The safety and efficacy of the following investigational use of the marketed product motixafortide has not been established. The use has not been approved by the U.S. Food and Drug Administration or other regulatory authorities.
Sickle cell disease is an inherited blood disorder, and one of the most common inherited genetic conditions in the world. In the U.S., the lifelong disease affects approximately 100,000 people.1
Hematopoietic stem cell (HSC)-based gene therapies are a promising field of medicine that focus on treating various diseases by targeting HSCs, which reside in the bone marrow and give rise to all blood cell lineages.2 Effective HSC-based gene therapies depend upon the collection of significant quantities of stem cells to engineer the treatments that enable the potential genetic treatment of various conditions, including but not limited to sickle cell disease. However, currently available mobilization regimens can carry serious risk and side effects for patients with sickle cell disease or may not reliably yield optimal numbers of HSCs for gene therapy.

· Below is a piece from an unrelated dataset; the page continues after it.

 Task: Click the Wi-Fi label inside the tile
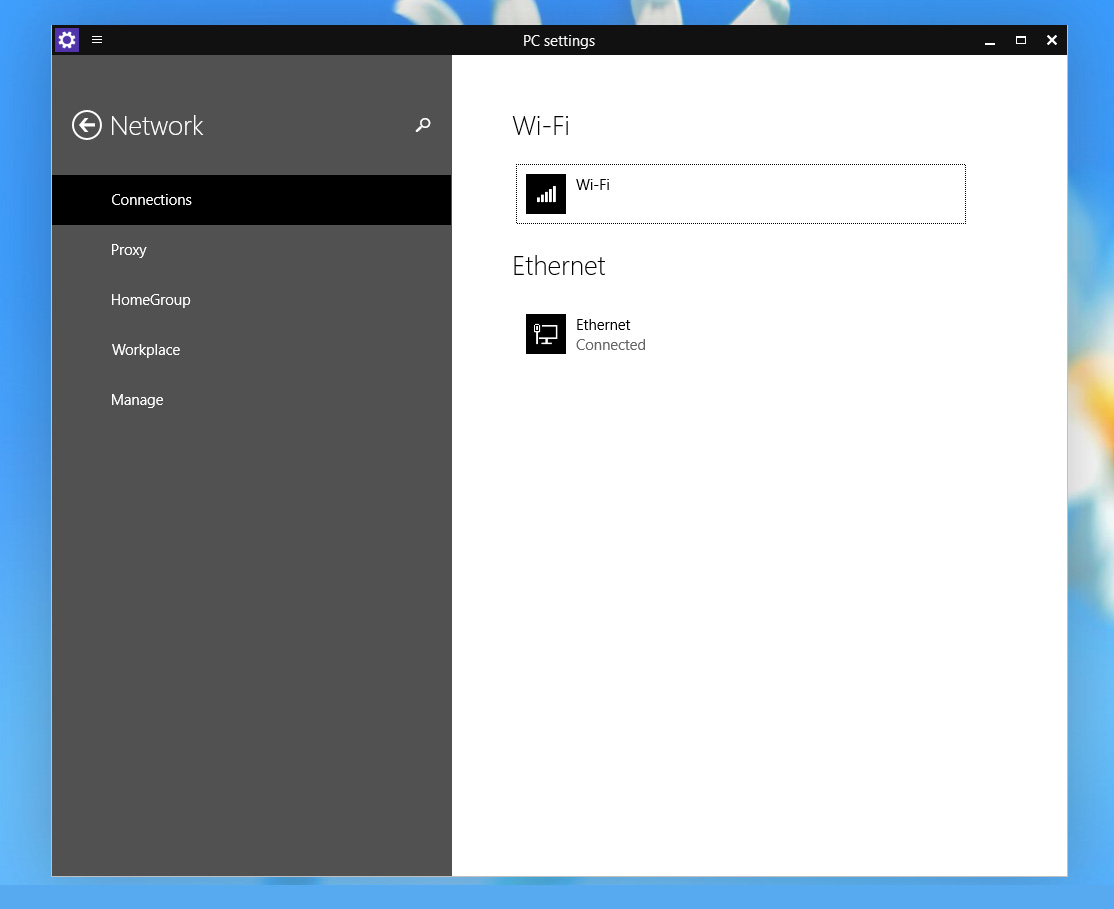tap(592, 184)
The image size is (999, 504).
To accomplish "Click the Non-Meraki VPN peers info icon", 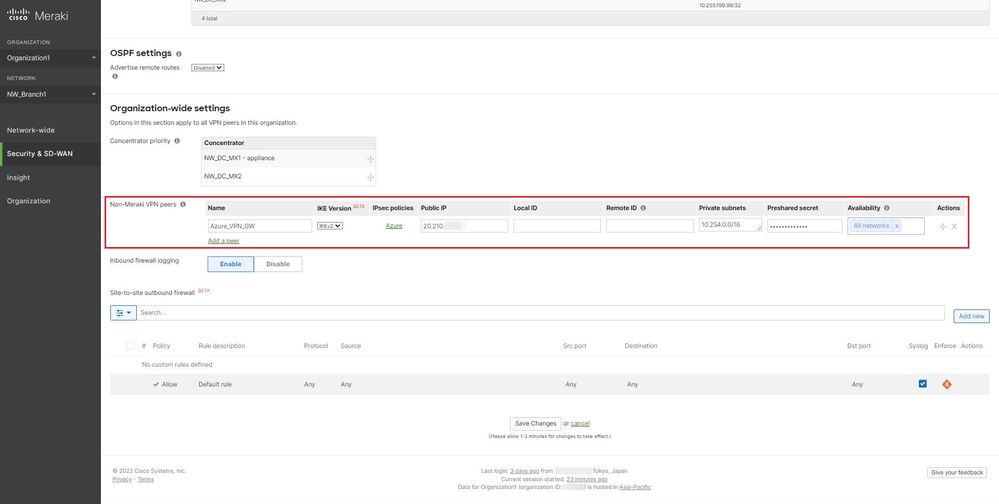I will [x=183, y=204].
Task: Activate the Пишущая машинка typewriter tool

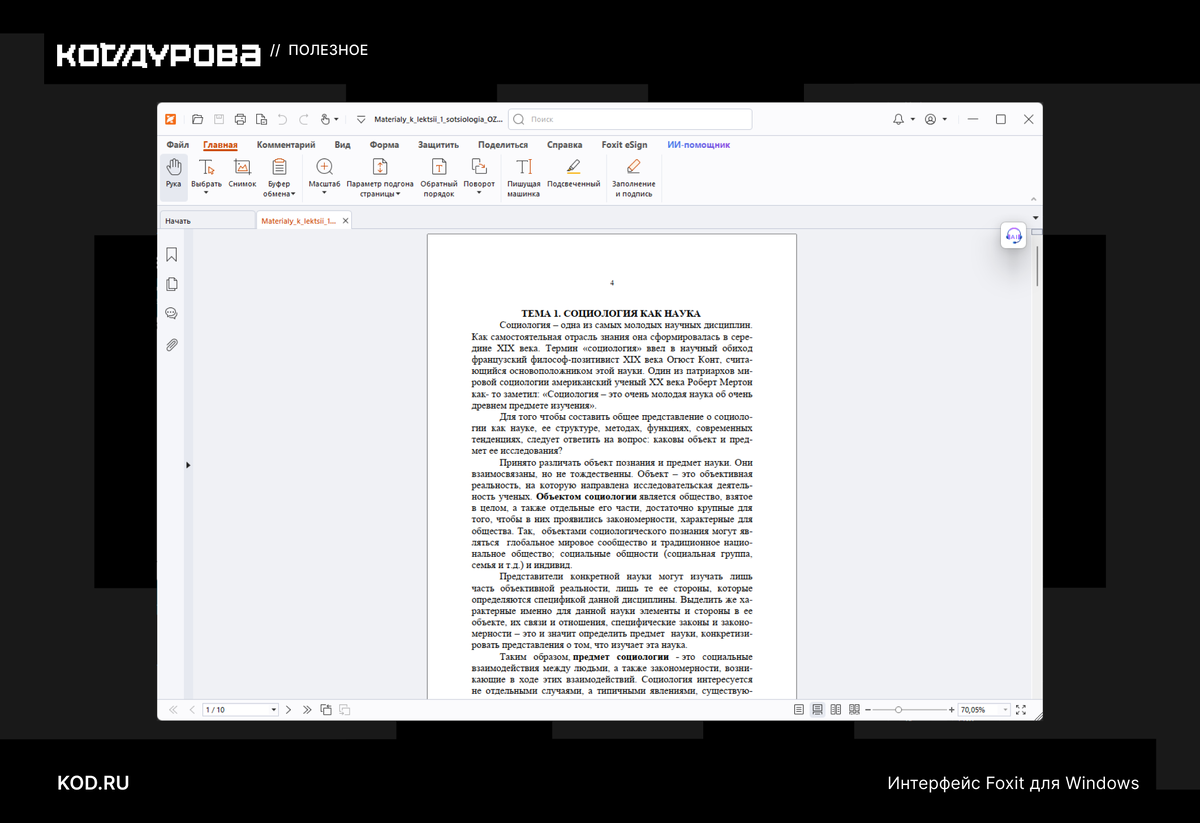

Phase I Trials of Motixafortide to Mobilize HSCs for Sickle Cell Disease Gene Therapy
To potentially expand mobilization options, BioLineRx – in collaboration with Washington University School of Medicine – is advancing a Phase I clinical trial that is evaluating the safety and feasibility of motixafortide* as monotherapy and in combination with natalizumab (VLA-4 inhibitor) to mobilize HSCs for gene therapies in patients with sickle cell disease.
In a separate Phase 1 clinical trial sponsored by St. Jude Children’s Research Hospital, Inc., the safety, tolerability, and feasibility of single-agent motixafortide is being evaluated for the mobilization and collection of CD34+ HSCs in patients with sickle cell disease.